> What to work on:
Could you print the entries below, starting at the line that has "The image size is (817, 613)." and stopping after the line that has "pyautogui.click(x=35, y=194)", with the pictures left out?

> Extracted entries:
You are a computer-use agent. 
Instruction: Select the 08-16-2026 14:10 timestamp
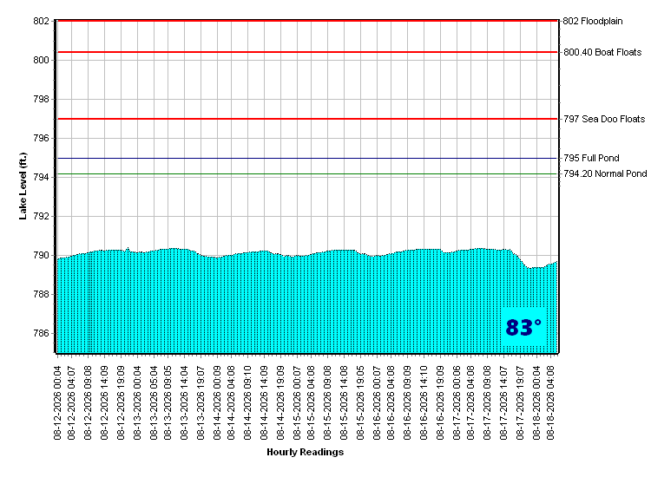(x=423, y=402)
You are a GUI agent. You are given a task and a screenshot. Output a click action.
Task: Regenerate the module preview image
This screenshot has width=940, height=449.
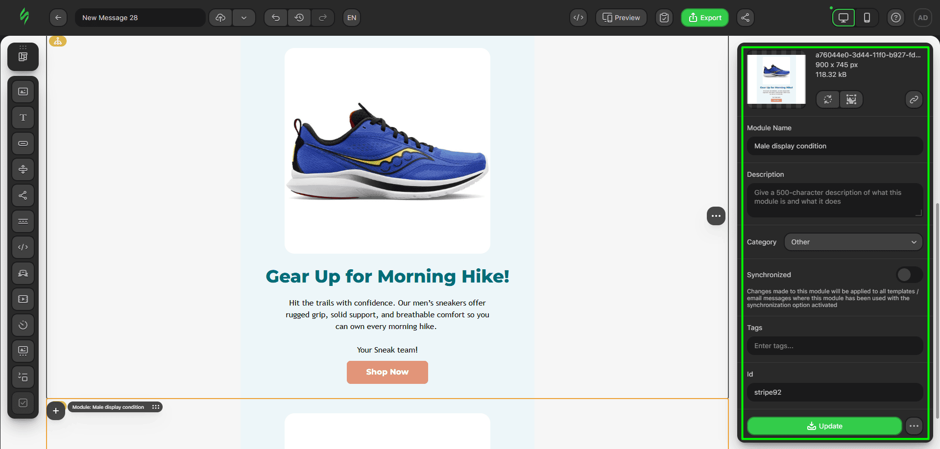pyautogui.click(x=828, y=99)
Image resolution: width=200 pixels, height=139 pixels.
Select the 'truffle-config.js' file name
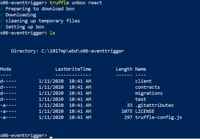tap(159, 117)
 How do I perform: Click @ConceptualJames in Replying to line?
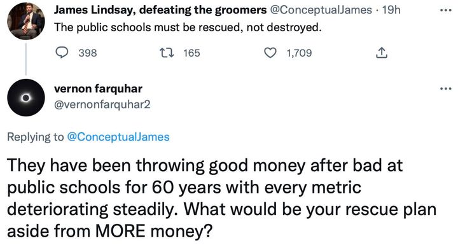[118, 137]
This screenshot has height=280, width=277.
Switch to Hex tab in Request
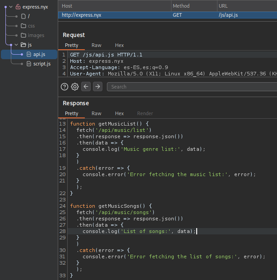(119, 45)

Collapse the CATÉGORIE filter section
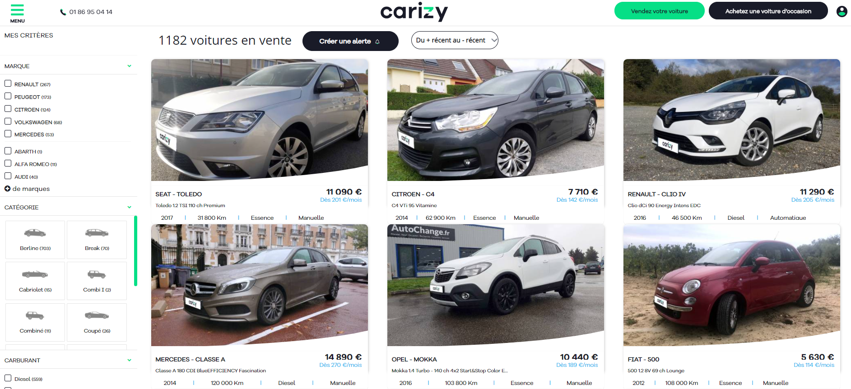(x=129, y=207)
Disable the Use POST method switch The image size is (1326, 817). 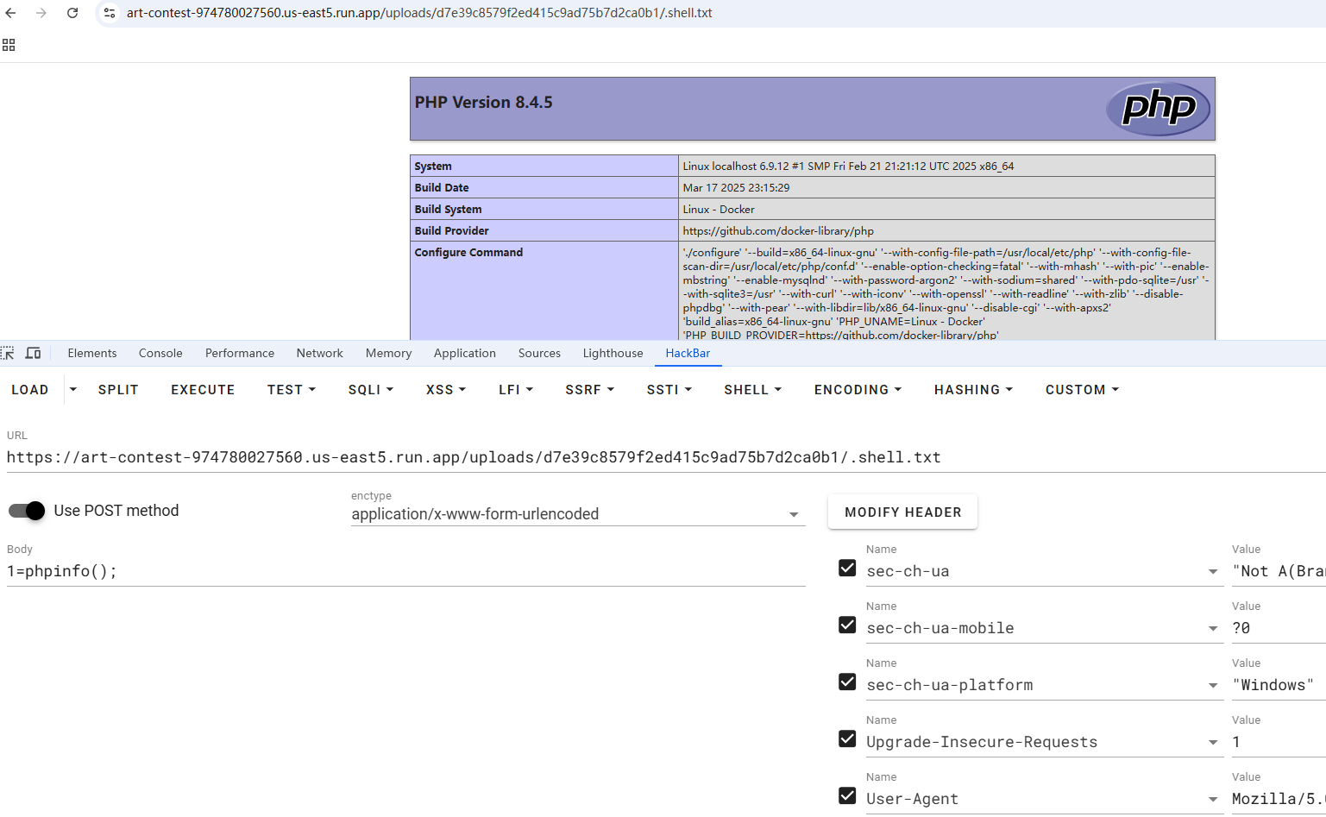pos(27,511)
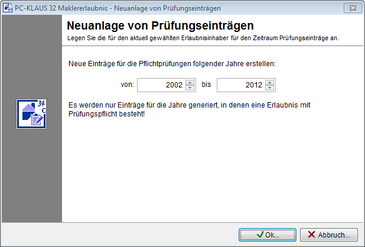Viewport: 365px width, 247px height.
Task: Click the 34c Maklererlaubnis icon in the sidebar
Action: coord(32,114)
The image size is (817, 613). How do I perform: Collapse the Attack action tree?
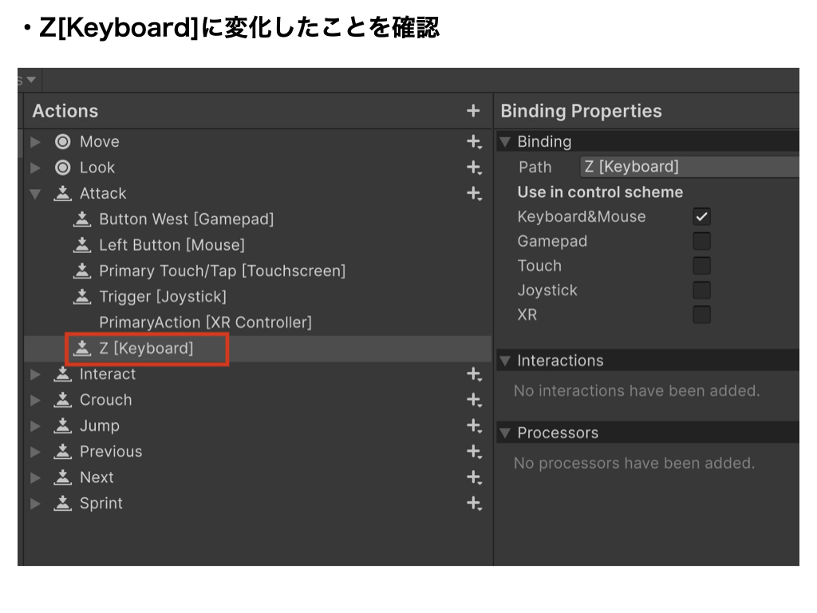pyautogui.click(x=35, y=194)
...
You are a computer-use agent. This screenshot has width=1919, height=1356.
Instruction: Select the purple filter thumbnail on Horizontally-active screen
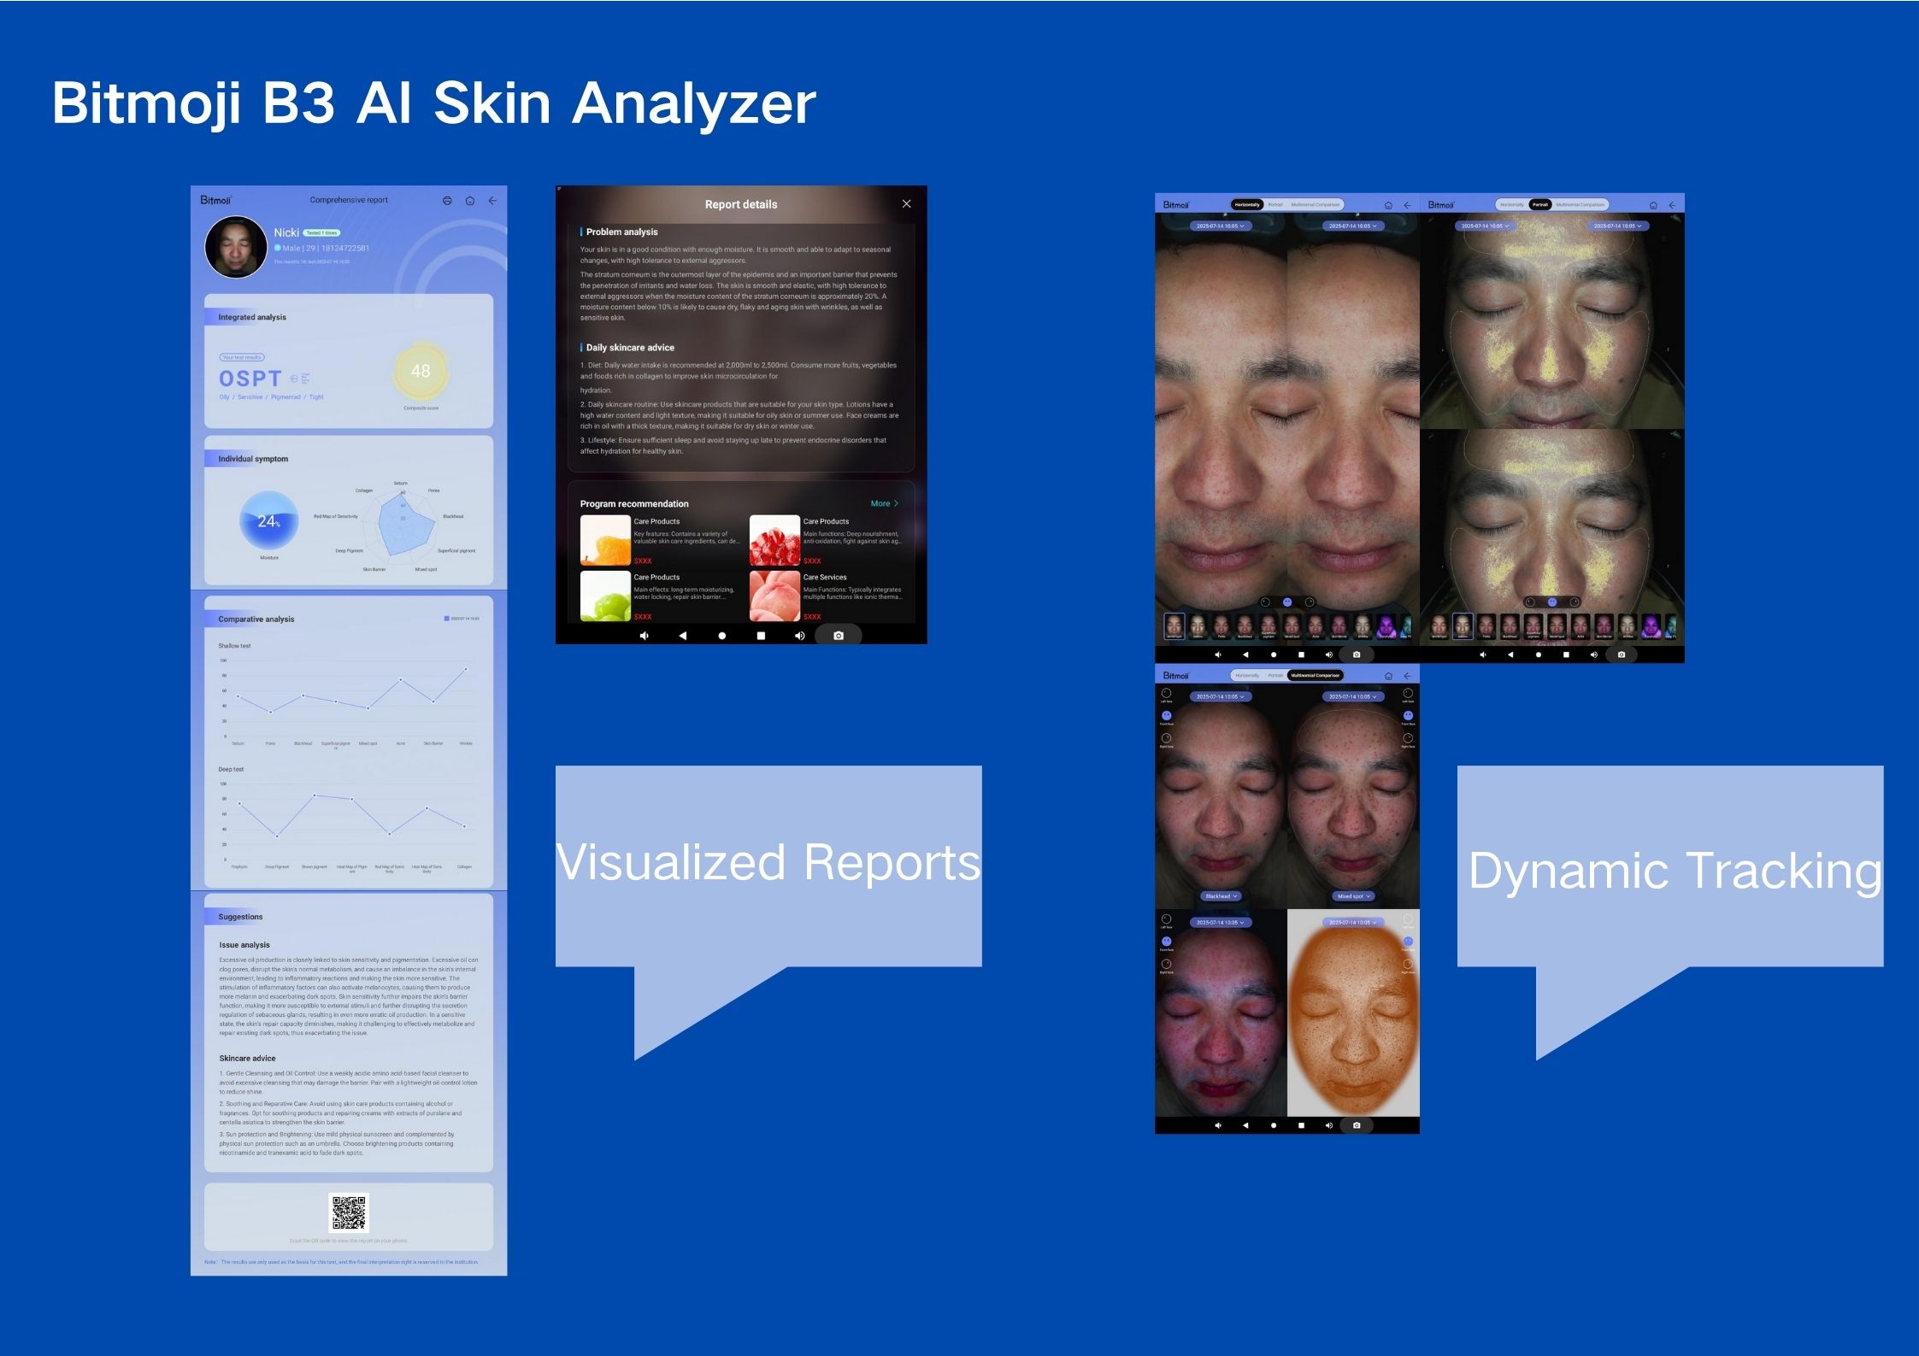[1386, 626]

> Expected answer:
The image size is (817, 613). How do I perform: Collapse the Attack action tree?
pyautogui.click(x=35, y=194)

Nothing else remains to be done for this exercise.